One of the biggest pitfalls that long-term space travel has encountered is the deteriorating effects that microgravity has on the human body. Astronauts who endure microgravity for long periods experience high levels of fatigue, muscle and bone deterioration, and often need medical assistance when returning to Earth. Within a month in microgravity, astronauts often lose up to 20 percent of their overall muscle mass, making longer trips impossible.
Interestingly enough, hypersleep hibernation may be the cure, as research suggests that the bodies of astronauts who hibernate may be impacted much less by microgravity than if they had stayed awake. Unlike anesthesia or regular sleep, where the body is still fairly active, torpor is more like a pause button. When hibernating, animals register very little electromagnetic activity in the brain resulting in cells that stop processing, creating nutrients, dividing, and dying; the body drops its temperature to hypothermic levels, and heartbeats slow to almost a halt.

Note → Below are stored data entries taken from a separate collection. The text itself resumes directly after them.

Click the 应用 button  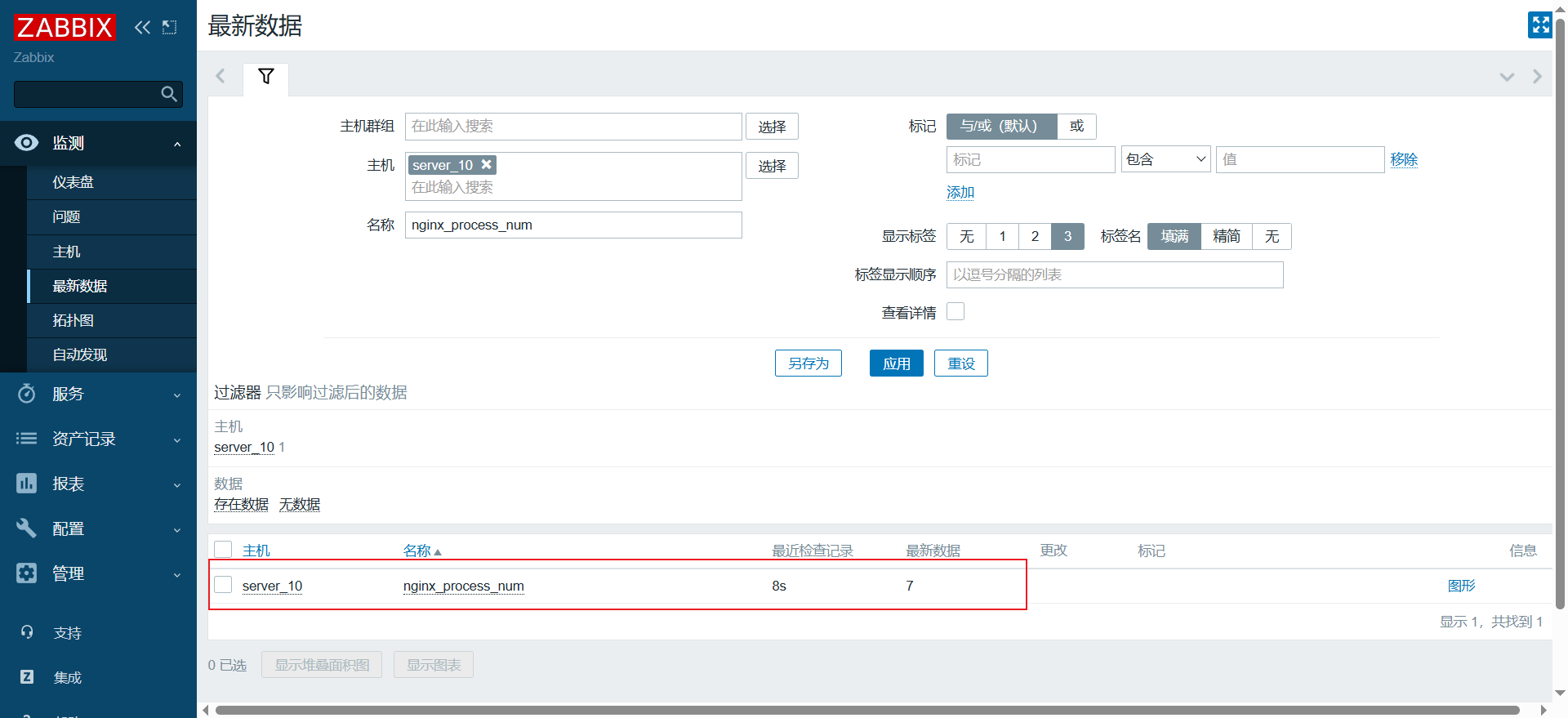tap(896, 363)

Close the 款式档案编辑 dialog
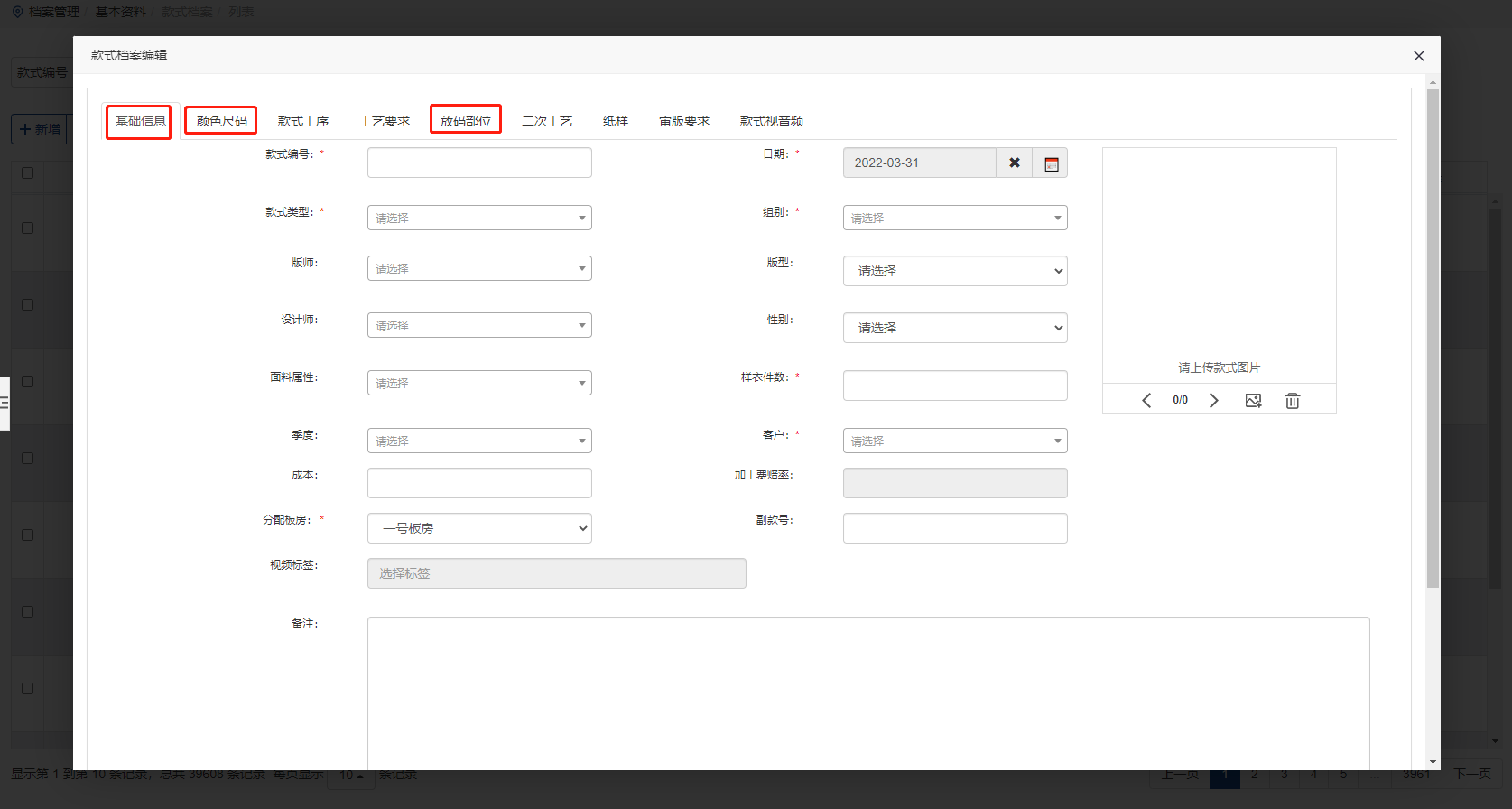[1419, 56]
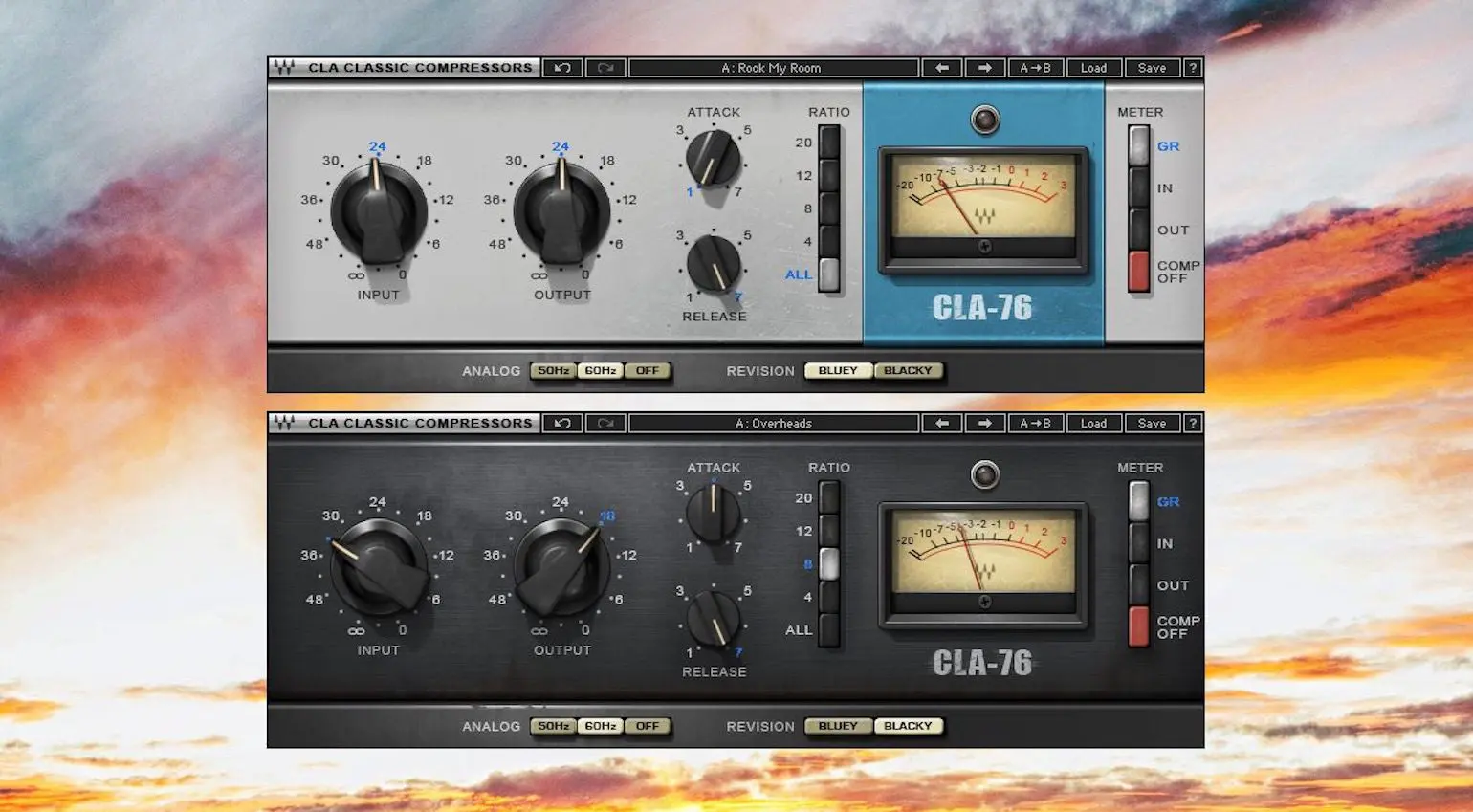Switch Revision to Blacky on the bottom plugin

pyautogui.click(x=909, y=725)
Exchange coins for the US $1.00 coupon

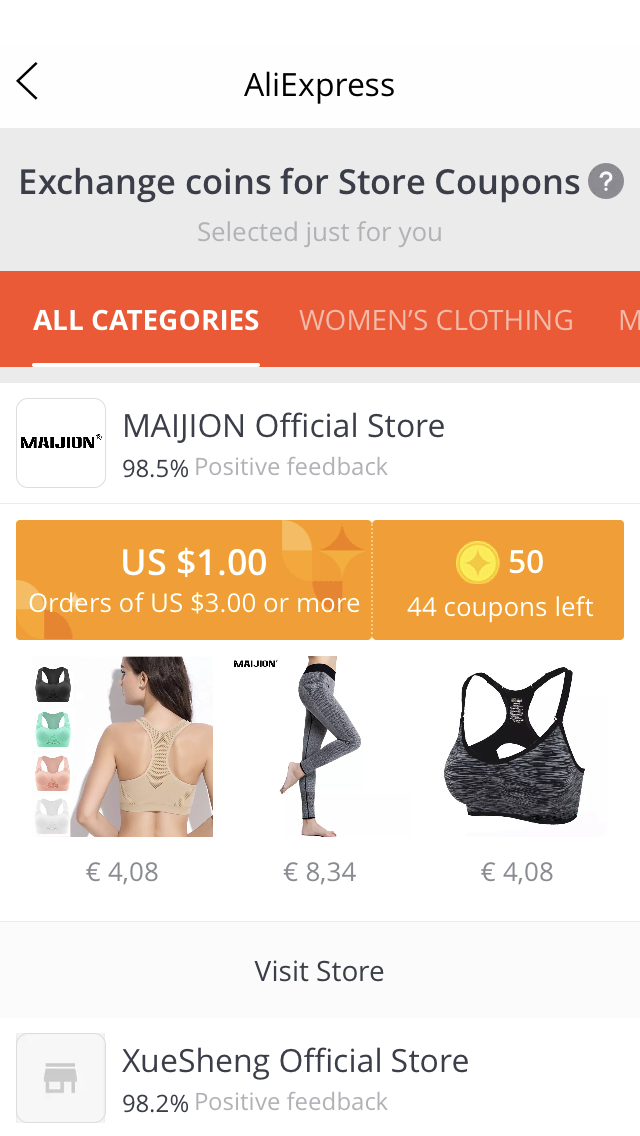[194, 580]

In terms of space exploration, this kind of hypersleep would save water, food, and oxygen costs, negate the negative impacts of microgravity, and could even stop the body from radiation damage. It would mean that astronauts could come out of long-term space travel with their bodies and minds relatively healthy, and for endeavors like space and interplanetary travel, this would be essential in projects like building base camps or traversing unknown planets. Trips like NASA’s proposed Uranus mission would then be feasible.
This kind of hypersleep biological response could provide benefits for space travel and beyond, especially in medicine. It could be especially helpful for patients on long-term bed rest and those in medically-induced comas, whose bodies usually degrade after long periods of inactivity. This pause button could also be useful during organ transplants and in Intensive Care Units where medical professionals could induce hypersleep states in order to buy more time while treating a patient in need of dire care.
It will be years before human trials begin. There are also many logistical hurdles involved in applying it to space travel and in real-world situations. Still, the benefits of torpor and this kind of hypersleep could soon outweigh the risks.